Given the fact that RPL §§ 233 and 233–a only became effective in 2009, the parties have not cited any reported decisions interpreting the above cited provisions nor is the Court aware of same. However, as defendant points out, courts have held that a change in ownership or control of a landlord entity is not the equivalent of a change in ownership in the underlying property sufficient to trigger a tenant's right of first refusal. See, e.g., 2 N.Y. Landlord and Tenant Incl. Summary Proc. § 20:14 (2d Ed.), citing Torrey Delivery Inc. v. Chautauqua Truck Sales & Serv., 47 A.D.2d 279, 282, 366 N.Y.S.2d 506 (4th Dept.1975) (the court therein did not assume the correctness of any legal conclusion drawn by the pleader); see also, Bd. of Mgrs. of York River House Condo. v. Kinney York Ave., 35 A.D.3d 160, 161, 825 N.Y.S.2d 49 (1st Dept.2006).
Plaintiff's arguments that a transfer of LLC membership interests is not the same as a stock transfer or is a taxable event (NYS transfer tax) are both without merit. A membership interest in a LLC is personal property (LLCL § 601) and a transfer of such interest does not transfer any interest in the real property owned by the LLC. Sealy v. Clifton, LLC, 68 A.D.3d 846, 847, 890 N.Y.S.2d 598 (2d Dept.2009) (disputes over LLC membership interests do not affect title, possession, use or enjoyment of real property).

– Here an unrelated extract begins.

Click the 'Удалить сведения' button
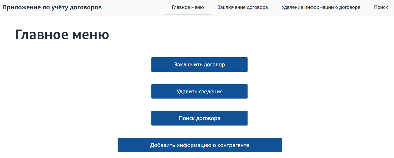[199, 91]
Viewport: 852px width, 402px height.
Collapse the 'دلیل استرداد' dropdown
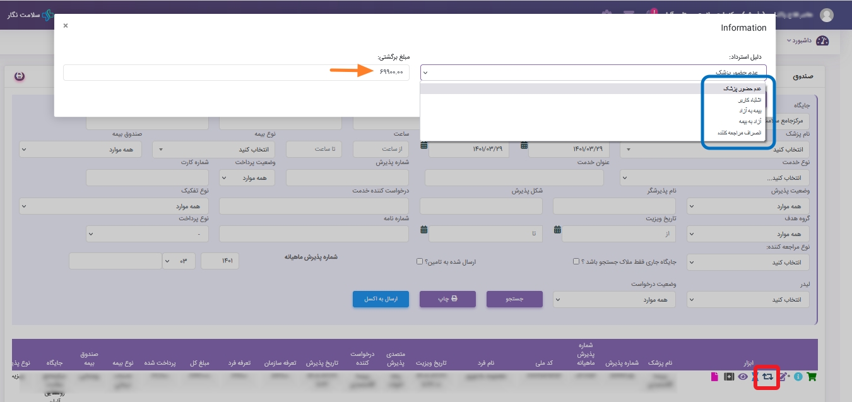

Therefore, the Court finds that based on the allegations set forth in the Complaint and the affidavit and evidence submitted in opposition to the motion to dismiss, and construing the complaint liberally, the statutorily required predicate of a received “bona fide offer to purchase” STP's property has not been adequately alleged and the cause of action based on HOPE's rights of notice and first refusal under RPL § 233–a cannot stand as a matter of law. Even accepting the allegations as true, plaintiff HOPE cannot establish that a “bona fide offer to purchase” was made. HOPE simply contends that the change in ownership structure is the equivalent of an offer to purchase. The Court is not bound by this bare legal conclusion nor is it supported by the statute or caselaw. Thus, HOPE has not adequately pleaded a cause of action under RPL § 233–a.
Accordingly:
(1) the motion to dismiss the Complaint is GRANTED pursuant to CPLR 3211(a)(7).
(2) All other requests for relief in the defendant's motion and plaintiff's cross-motion are DENIED.
The foregoing constitutes the decision and order of the Court.